[Exercise data]

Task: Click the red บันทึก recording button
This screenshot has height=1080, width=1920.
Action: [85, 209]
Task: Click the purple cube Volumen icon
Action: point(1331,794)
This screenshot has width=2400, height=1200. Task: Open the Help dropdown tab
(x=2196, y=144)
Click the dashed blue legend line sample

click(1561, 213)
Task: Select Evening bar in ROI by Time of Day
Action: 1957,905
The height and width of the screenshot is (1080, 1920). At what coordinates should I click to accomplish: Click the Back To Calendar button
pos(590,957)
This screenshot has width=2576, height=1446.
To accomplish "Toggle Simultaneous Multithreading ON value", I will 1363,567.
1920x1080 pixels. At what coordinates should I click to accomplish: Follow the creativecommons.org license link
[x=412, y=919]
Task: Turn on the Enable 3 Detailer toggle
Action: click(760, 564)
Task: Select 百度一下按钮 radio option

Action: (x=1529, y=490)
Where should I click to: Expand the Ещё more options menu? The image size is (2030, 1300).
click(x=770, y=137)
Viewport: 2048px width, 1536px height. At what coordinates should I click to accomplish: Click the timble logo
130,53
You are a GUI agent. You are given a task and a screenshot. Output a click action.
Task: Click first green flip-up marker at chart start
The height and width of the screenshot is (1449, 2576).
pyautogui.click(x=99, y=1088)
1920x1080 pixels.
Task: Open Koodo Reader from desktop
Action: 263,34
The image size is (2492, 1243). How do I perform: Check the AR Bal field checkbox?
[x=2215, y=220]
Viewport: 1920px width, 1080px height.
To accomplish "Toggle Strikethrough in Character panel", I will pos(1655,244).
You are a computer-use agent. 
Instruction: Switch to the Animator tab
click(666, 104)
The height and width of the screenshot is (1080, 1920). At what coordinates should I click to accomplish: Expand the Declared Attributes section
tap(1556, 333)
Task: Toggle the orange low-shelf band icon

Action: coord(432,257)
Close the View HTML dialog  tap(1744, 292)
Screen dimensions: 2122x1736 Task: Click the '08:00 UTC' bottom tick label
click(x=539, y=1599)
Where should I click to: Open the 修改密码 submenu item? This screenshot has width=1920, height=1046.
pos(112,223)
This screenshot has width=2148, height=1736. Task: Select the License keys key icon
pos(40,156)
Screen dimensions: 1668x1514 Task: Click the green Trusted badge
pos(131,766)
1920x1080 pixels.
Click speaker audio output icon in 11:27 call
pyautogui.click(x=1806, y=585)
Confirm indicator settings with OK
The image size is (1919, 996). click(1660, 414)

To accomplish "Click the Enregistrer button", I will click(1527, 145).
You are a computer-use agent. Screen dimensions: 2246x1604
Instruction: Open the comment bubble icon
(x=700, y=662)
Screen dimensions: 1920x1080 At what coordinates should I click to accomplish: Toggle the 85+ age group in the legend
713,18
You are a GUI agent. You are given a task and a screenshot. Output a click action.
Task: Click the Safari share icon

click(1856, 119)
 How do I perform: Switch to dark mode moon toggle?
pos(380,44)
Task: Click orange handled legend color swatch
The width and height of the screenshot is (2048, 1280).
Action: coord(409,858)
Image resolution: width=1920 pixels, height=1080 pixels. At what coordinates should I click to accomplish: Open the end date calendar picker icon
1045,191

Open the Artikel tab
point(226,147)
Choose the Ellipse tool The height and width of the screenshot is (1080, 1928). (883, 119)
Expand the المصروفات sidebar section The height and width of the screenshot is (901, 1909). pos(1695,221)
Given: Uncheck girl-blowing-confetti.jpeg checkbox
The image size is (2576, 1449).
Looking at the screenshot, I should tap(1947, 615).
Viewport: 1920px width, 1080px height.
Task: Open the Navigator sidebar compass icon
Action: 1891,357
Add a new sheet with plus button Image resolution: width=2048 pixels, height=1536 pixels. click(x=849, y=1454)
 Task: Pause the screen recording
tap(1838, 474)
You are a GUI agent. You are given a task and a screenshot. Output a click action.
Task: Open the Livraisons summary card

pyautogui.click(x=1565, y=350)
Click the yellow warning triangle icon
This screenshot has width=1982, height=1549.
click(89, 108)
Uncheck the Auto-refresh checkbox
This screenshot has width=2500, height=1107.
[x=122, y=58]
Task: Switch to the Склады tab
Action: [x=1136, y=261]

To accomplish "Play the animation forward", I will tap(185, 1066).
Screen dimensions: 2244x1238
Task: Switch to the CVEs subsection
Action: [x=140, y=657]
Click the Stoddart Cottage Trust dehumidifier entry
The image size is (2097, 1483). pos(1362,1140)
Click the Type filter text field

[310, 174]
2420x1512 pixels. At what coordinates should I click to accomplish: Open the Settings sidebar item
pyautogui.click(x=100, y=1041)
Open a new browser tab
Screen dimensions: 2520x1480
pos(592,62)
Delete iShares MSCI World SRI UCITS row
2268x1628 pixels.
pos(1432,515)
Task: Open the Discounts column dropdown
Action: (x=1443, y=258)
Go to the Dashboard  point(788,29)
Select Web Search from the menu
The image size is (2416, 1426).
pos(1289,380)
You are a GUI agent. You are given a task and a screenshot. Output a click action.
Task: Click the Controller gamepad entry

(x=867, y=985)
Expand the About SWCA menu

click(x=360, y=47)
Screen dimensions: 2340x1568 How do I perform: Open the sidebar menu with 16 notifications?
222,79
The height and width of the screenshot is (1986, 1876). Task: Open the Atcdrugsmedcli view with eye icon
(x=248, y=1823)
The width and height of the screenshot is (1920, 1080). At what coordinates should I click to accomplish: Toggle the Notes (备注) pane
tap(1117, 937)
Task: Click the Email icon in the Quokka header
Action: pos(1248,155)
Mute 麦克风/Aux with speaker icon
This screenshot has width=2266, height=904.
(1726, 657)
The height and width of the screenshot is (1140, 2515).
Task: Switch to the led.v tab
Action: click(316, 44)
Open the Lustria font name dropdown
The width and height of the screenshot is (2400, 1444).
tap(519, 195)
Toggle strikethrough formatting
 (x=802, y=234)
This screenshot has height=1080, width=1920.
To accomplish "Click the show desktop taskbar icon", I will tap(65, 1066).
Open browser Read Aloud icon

[/Exercise data]

■ Problem requirements: Return every entry exactly as given.

■ Written solution:
Task: Click the red บันทึก recording button
This screenshot has height=1080, width=1920.
Action: [85, 209]
Task: Click the purple cube Volumen icon
Action: point(1331,794)
This screenshot has width=2400, height=1200. Task: Open the Help dropdown tab
(x=2196, y=144)
Click the dashed blue legend line sample

click(1561, 213)
Task: Select Evening bar in ROI by Time of Day
Action: 1957,905
The height and width of the screenshot is (1080, 1920). At what coordinates should I click to accomplish: Click the Back To Calendar button
pos(590,957)
This screenshot has width=2576, height=1446.
To accomplish "Toggle Simultaneous Multithreading ON value", I will 1363,567.
1920x1080 pixels. At what coordinates should I click to accomplish: Follow the creativecommons.org license link
[x=412, y=919]
Task: Turn on the Enable 3 Detailer toggle
Action: click(760, 564)
Task: Select 百度一下按钮 radio option

Action: (x=1529, y=490)
Where should I click to: Expand the Ещё more options menu? The image size is (2030, 1300).
click(x=770, y=137)
Viewport: 2048px width, 1536px height. At what coordinates should I click to accomplish: Click the timble logo
130,53
You are a GUI agent. You are given a task and a screenshot. Output a click action.
Task: Click first green flip-up marker at chart start
The height and width of the screenshot is (1449, 2576).
pyautogui.click(x=99, y=1088)
1920x1080 pixels.
Task: Open Koodo Reader from desktop
Action: 263,34
The image size is (2492, 1243). How do I perform: Check the AR Bal field checkbox?
[x=2215, y=220]
Viewport: 1920px width, 1080px height.
To accomplish "Toggle Strikethrough in Character panel", I will pos(1655,244).
You are a computer-use agent. 
Instruction: Switch to the Animator tab
click(666, 104)
The height and width of the screenshot is (1080, 1920). At what coordinates should I click to accomplish: Expand the Declared Attributes section
tap(1556, 333)
Task: Toggle the orange low-shelf band icon

Action: coord(432,257)
Close the View HTML dialog  tap(1744, 292)
Screen dimensions: 2122x1736 Task: Click the '08:00 UTC' bottom tick label
click(x=539, y=1599)
Where should I click to: Open the 修改密码 submenu item? This screenshot has width=1920, height=1046.
pos(112,223)
This screenshot has width=2148, height=1736. Task: Select the License keys key icon
pos(40,156)
Screen dimensions: 1668x1514 Task: Click the green Trusted badge
pos(131,766)
1920x1080 pixels.
Click speaker audio output icon in 11:27 call
pyautogui.click(x=1806, y=585)
Confirm indicator settings with OK
The image size is (1919, 996). click(1660, 414)

To accomplish "Click the Enregistrer button", I will click(1527, 145).
You are a computer-use agent. Screen dimensions: 2246x1604
Instruction: Open the comment bubble icon
(x=700, y=662)
Screen dimensions: 1920x1080 At what coordinates should I click to accomplish: Toggle the 85+ age group in the legend
713,18
You are a GUI agent. You are given a task and a screenshot. Output a click action.
Task: Click the Safari share icon

click(1856, 119)
 How do I perform: Switch to dark mode moon toggle?
pos(380,44)
Task: Click orange handled legend color swatch
The width and height of the screenshot is (2048, 1280).
Action: coord(409,858)
Image resolution: width=1920 pixels, height=1080 pixels. At what coordinates should I click to accomplish: Open the end date calendar picker icon
1045,191

Open the Artikel tab
point(226,147)
Choose the Ellipse tool The height and width of the screenshot is (1080, 1928). (883, 119)
Expand the المصروفات sidebar section The height and width of the screenshot is (901, 1909). pos(1695,221)
Given: Uncheck girl-blowing-confetti.jpeg checkbox
The image size is (2576, 1449).
Looking at the screenshot, I should tap(1947, 615).
Viewport: 1920px width, 1080px height.
Task: Open the Navigator sidebar compass icon
Action: 1891,357
Add a new sheet with plus button Image resolution: width=2048 pixels, height=1536 pixels. click(x=849, y=1454)
 Task: Pause the screen recording
tap(1838, 474)
You are a GUI agent. You are given a task and a screenshot. Output a click action.
Task: Open the Livraisons summary card

pyautogui.click(x=1565, y=350)
Click the yellow warning triangle icon
This screenshot has width=1982, height=1549.
click(89, 108)
Uncheck the Auto-refresh checkbox
This screenshot has width=2500, height=1107.
[x=122, y=58]
Task: Switch to the Склады tab
Action: [x=1136, y=261]

To accomplish "Play the animation forward", I will tap(185, 1066).
Screen dimensions: 2244x1238
Task: Switch to the CVEs subsection
Action: [x=140, y=657]
Click the Stoddart Cottage Trust dehumidifier entry
The image size is (2097, 1483). pos(1362,1140)
Click the Type filter text field

[310, 174]
2420x1512 pixels. At what coordinates should I click to accomplish: Open the Settings sidebar item
pyautogui.click(x=100, y=1041)
Open a new browser tab
Screen dimensions: 2520x1480
pos(592,62)
Delete iShares MSCI World SRI UCITS row
2268x1628 pixels.
pos(1432,515)
Task: Open the Discounts column dropdown
Action: (x=1443, y=258)
Go to the Dashboard  point(788,29)
Select Web Search from the menu
The image size is (2416, 1426).
pos(1289,380)
You are a GUI agent. You are given a task and a screenshot. Output a click action.
Task: Click the Controller gamepad entry

(x=867, y=985)
Expand the About SWCA menu

click(x=360, y=47)
Screen dimensions: 2340x1568 How do I perform: Open the sidebar menu with 16 notifications?
222,79
The height and width of the screenshot is (1986, 1876). Task: Open the Atcdrugsmedcli view with eye icon
(x=248, y=1823)
The width and height of the screenshot is (1920, 1080). At what coordinates should I click to accomplish: Toggle the Notes (备注) pane
tap(1117, 937)
Task: Click the Email icon in the Quokka header
Action: pos(1248,155)
Mute 麦克风/Aux with speaker icon
This screenshot has width=2266, height=904.
(1726, 657)
The height and width of the screenshot is (1140, 2515).
Task: Switch to the led.v tab
Action: click(316, 44)
Open the Lustria font name dropdown
The width and height of the screenshot is (2400, 1444).
tap(519, 195)
Toggle strikethrough formatting
 (x=802, y=234)
This screenshot has height=1080, width=1920.
To accomplish "Click the show desktop taskbar icon", I will tap(65, 1066).
Open browser Read Aloud icon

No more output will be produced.